**TASK BRIEF**
What you return must be the full data, repeated verbatim, with no pictures in it.

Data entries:
══════════
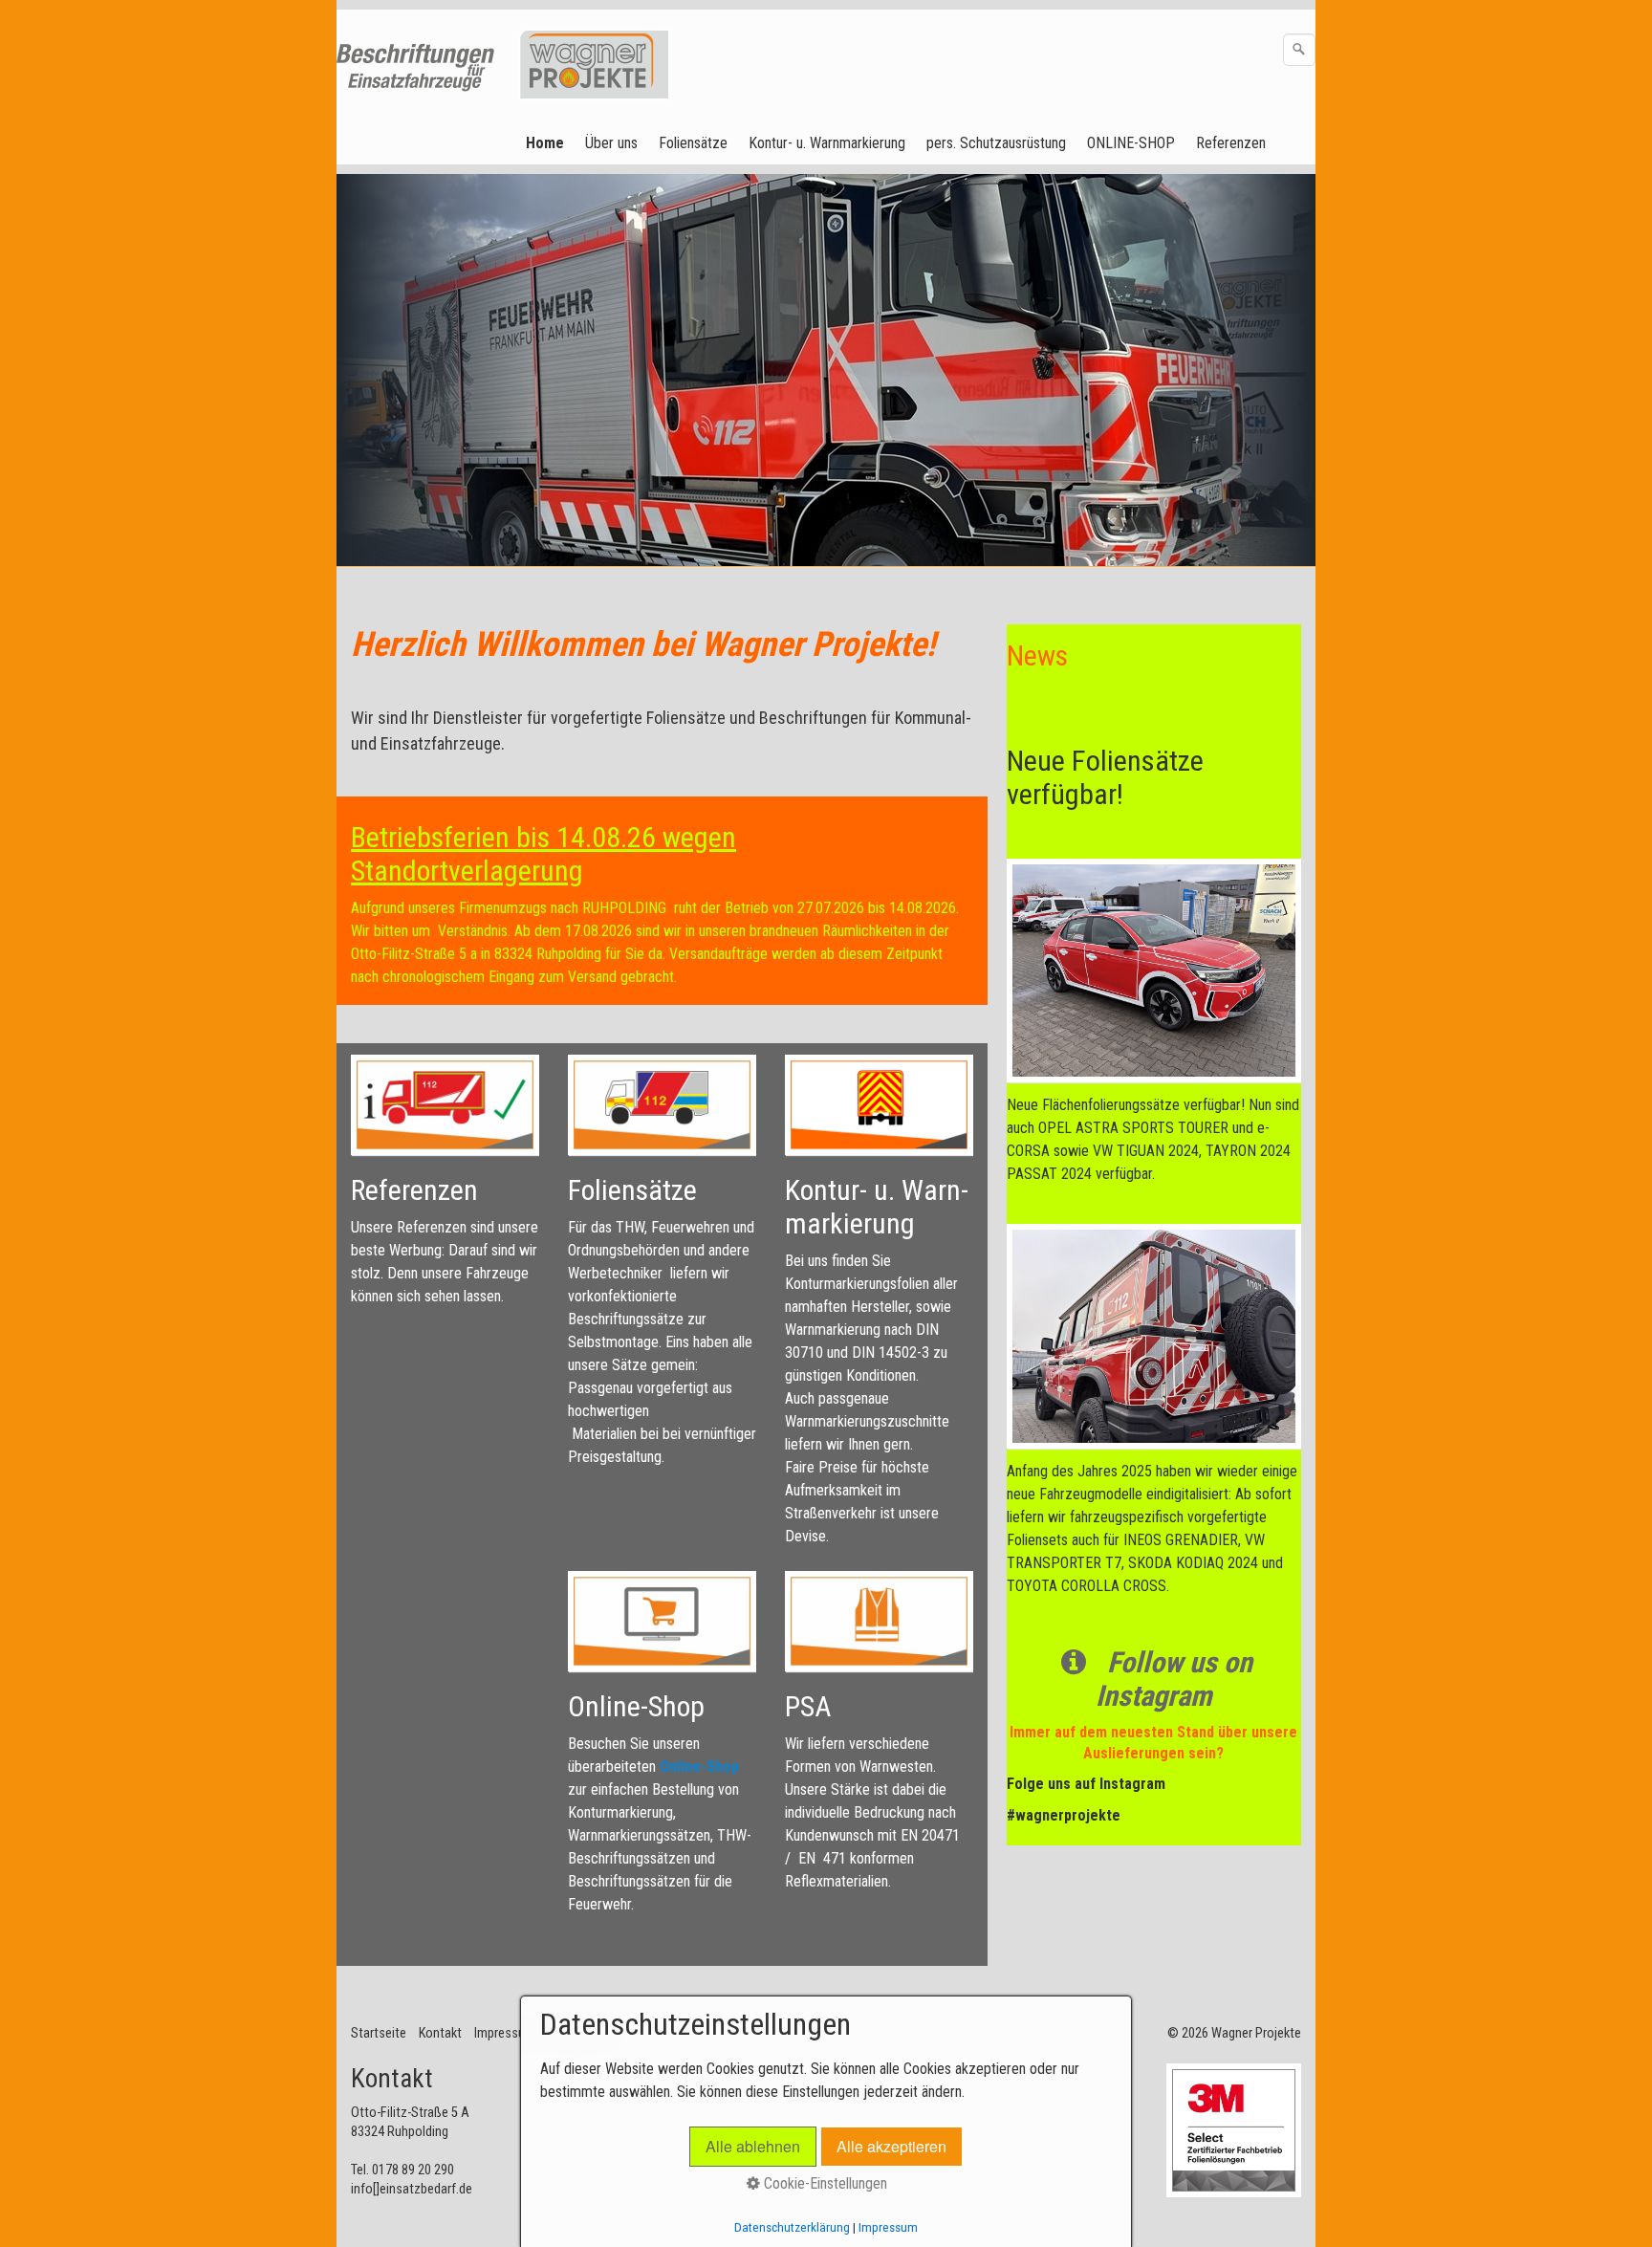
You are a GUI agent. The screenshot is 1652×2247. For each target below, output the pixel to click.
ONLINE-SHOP (1131, 143)
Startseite (378, 2033)
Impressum (504, 2033)
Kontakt (440, 2033)
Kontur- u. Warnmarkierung (827, 143)
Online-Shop (699, 1766)
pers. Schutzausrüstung (996, 143)
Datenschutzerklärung (792, 2227)
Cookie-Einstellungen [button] (823, 2183)
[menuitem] (546, 143)
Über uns (611, 143)
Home (545, 143)
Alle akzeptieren (891, 2146)
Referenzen (1231, 143)
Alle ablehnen (753, 2146)
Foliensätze (693, 143)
══════════
**TASK ANSWER**
You are a GUI agent. The screenshot is 1652×2247. For each target below, output the pixel to click.
ONLINE-SHOP (1131, 143)
Startseite (378, 2033)
Impressum (504, 2033)
Kontakt (440, 2033)
Kontur- u. Warnmarkierung (827, 143)
Online-Shop (699, 1766)
pers. Schutzausrüstung (996, 143)
Datenschutzerklärung (792, 2227)
Cookie-Einstellungen [button] (823, 2183)
[menuitem] (546, 143)
Über uns (611, 143)
Home (545, 143)
Alle akzeptieren (891, 2146)
Referenzen (1231, 143)
Alle ablehnen (753, 2146)
Foliensätze (693, 143)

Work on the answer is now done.